### Task instructions
Reproduce the records precisely. Omit every picture.

╭─ Exercise inputs

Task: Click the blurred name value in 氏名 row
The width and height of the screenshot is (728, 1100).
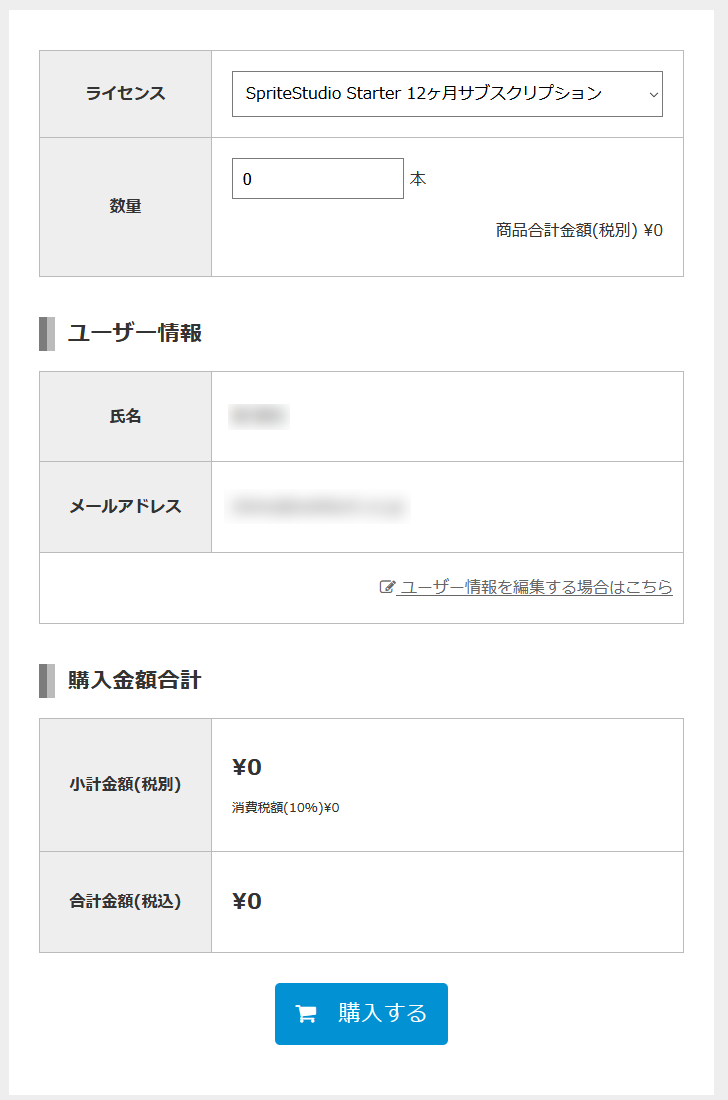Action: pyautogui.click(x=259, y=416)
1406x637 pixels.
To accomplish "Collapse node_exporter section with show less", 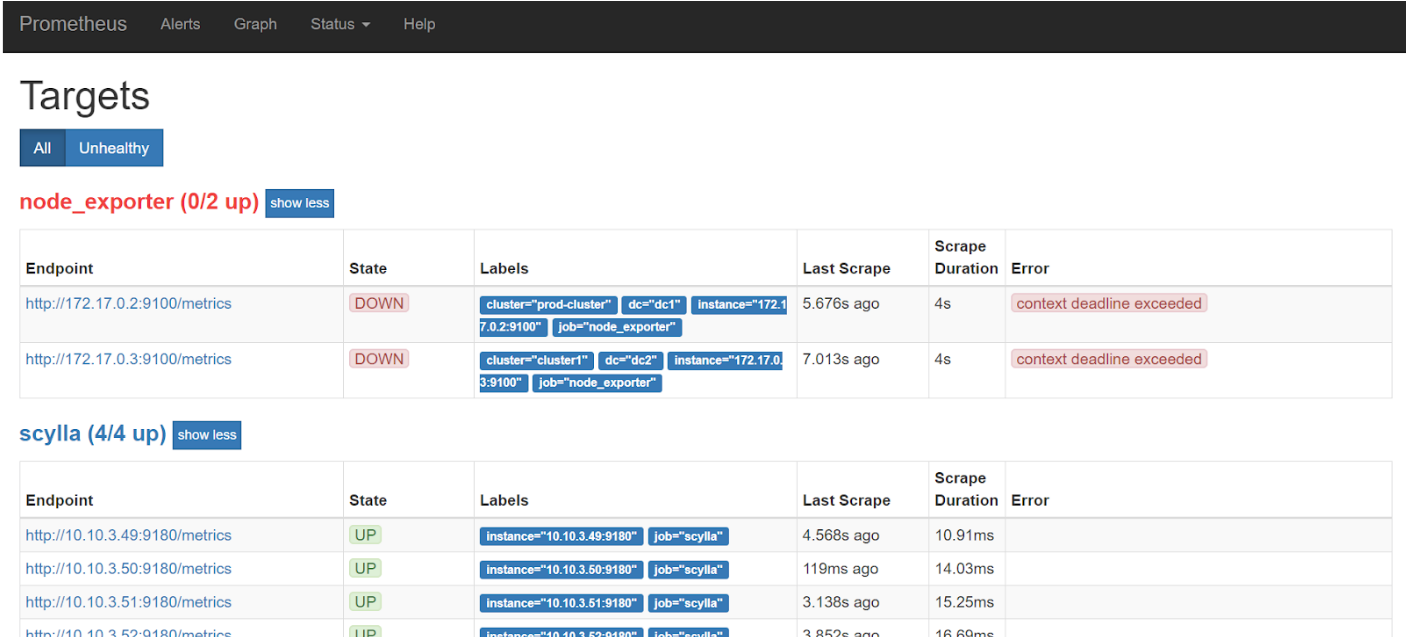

╰─

### Reply
Task: Click the blurred name value in 氏名 row
The width and height of the screenshot is (728, 1100).
Action: pyautogui.click(x=259, y=416)
1406x637 pixels.
To accomplish "Collapse node_exporter section with show less", 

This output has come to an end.